During secondary validation: No valid IP addresses found for sjvapzr2.app-staging.havoc.sh

My domain is: sjvapzr2.app-staging.havoc.sh

I ran this command: I'm using the nginx-proxy docker container from here https://github.com/nginx-proxy/nginx-proxy and the letsencrypt companion container from here https://github.com/nginx-proxy/docker-letsencrypt-nginx-proxy-companion. I used the three step process as described on the letsencrypt companion container github page.

It produced this output: During secondary validation: No valid IP addresses found for sjvapzr2.app-staging.havoc.sh as shown here: https://acme-v02.api.letsencrypt.org/acme/authz-v3/7430402154

My web server is (include version): The latest version of the nginx-proxy container.

The operating system my web server runs on is (include version): Whatever the nginx-proxy container runs.

My hosting provider, if applicable, is: AWS

I can login to a root shell on my machine (yes or no, or I don't know): Yes

I'm using a control panel to manage my site (no, or provide the name and version of the control panel):

The version of my client is (e.g. output of certbot --version or certbot-auto --version if you're using Certbot): The latest version of the letsencrypt companion container.

The nginx-proxy logs show that the http validation succeeds so I'm at a loss.

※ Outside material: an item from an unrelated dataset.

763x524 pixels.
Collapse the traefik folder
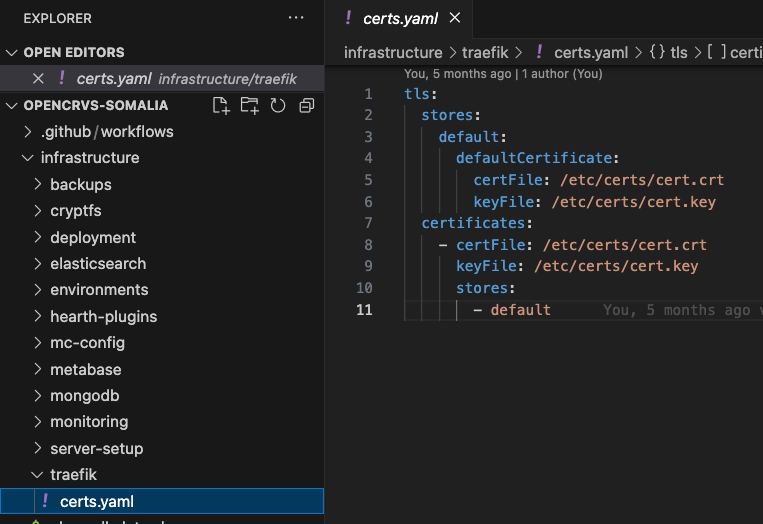[x=73, y=475]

How is it connecting if no valid IP address was found?

**nginx.1 |** sjvapzr2.app-staging.havoc.sh 64.78.149.164 - - [24/Sep/2020:07:15:30 +0000] "GET /.well-known/acme-challenge/PqtXEAsYbvxuVZ6KCvErAjswaK7UkcxRGDKCcKaU2d8 HTTP/1.1" 200 87 "-" "Mozilla/5.0 (compatible; Let's Encrypt validation server; +https://www.letsencrypt.org)"
**nginx.1 |** sjvapzr2.app-staging.havoc.sh 3.128.26.105 - - [24/Sep/2020:07:15:37 +0000] "GET /.well-known/acme-challenge/PqtXEAsYbvxuVZ6KCvErAjswaK7UkcxRGDKCcKaU2d8 HTTP/1.1" 200 87 "-" "Mozilla/5.0 (compatible; Let's Encrypt validation server; +https://www.letsencrypt.org)"
**nginx.1 |** sjvapzr2.app-staging.havoc.sh 34.209.232.166 - - [24/Sep/2020:07:15:43 +0000] "GET /.well-known/acme-challenge/PqtXEAsYbvxuVZ6KCvErAjswaK7UkcxRGDKCcKaU2d8 HTTP/1.1" 200 87 "-" "Mozilla/5.0 (compatible; Let's Encrypt validation server; +https://www.letsencrypt.org)"
2 Likes

Welcome to the Let's Encrypt Community, Tom :slightly_smiling_face:

I'm confused by this as well, since sjvapzr2.app-staging.havoc.sh is currently serving the certificate you got 20 minutes ago.

1 Like

It's because of ACME v1/v2: Validating challenges from multiple network vantage points.

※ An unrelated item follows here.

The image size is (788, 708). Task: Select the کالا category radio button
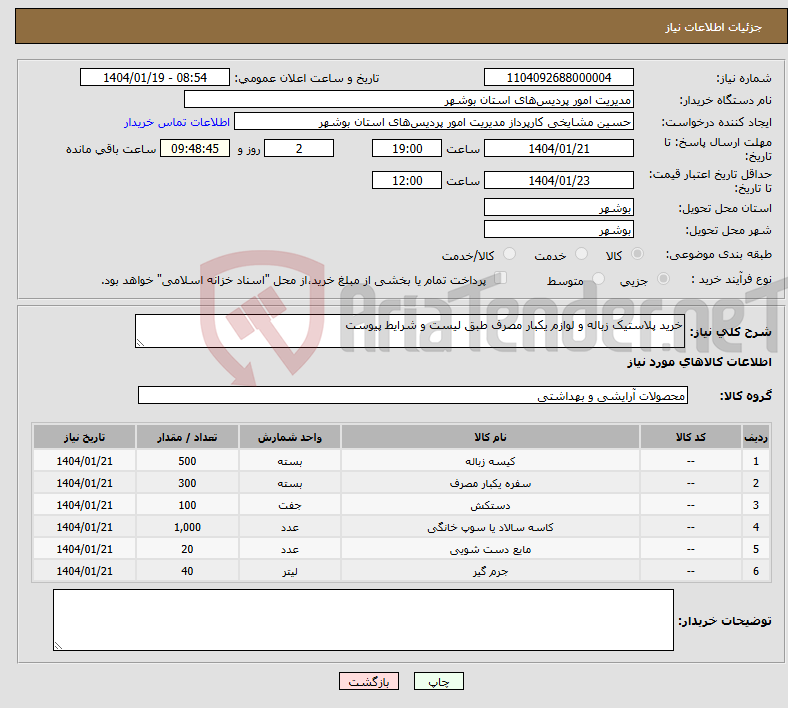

To get a successful validation, the primary and 2 out of the 3 secondary validation servers must be able to perform the challenge.

Per your error message, at least two of the secondary servers claim to have failed to resolve your domain.

It's definitely odd that you have 3x HTTP 200s there, though. It would suggest that only one secondary server failed.

edit: removed ping

3 Likes

@_az

Why did he still get a certificate then? Is this a failure when acquiring a duplicate?

1 Like

OP probably managed to get the certificate in a subsequent attempt (or got the certificate in some unrelated way?). That order definitely failed.

2 Likes

@_az

It failed a DNS lookup of an IP address right? Without that there wouldn't be any way to attempt getting the challenge file. All three of the accesses in @tom.havoc's log are within 20 seconds of the certificate's start time. This is just my curiosity here. Don't read into it too much.

Access Log:

Certificate:

Not Before: Sep 24 07:15:49 2020 GMT

1 Like

Certificates are backdated by an hour. That certificate was issued at 08:15 UTC, which makes for a confusing coincidence.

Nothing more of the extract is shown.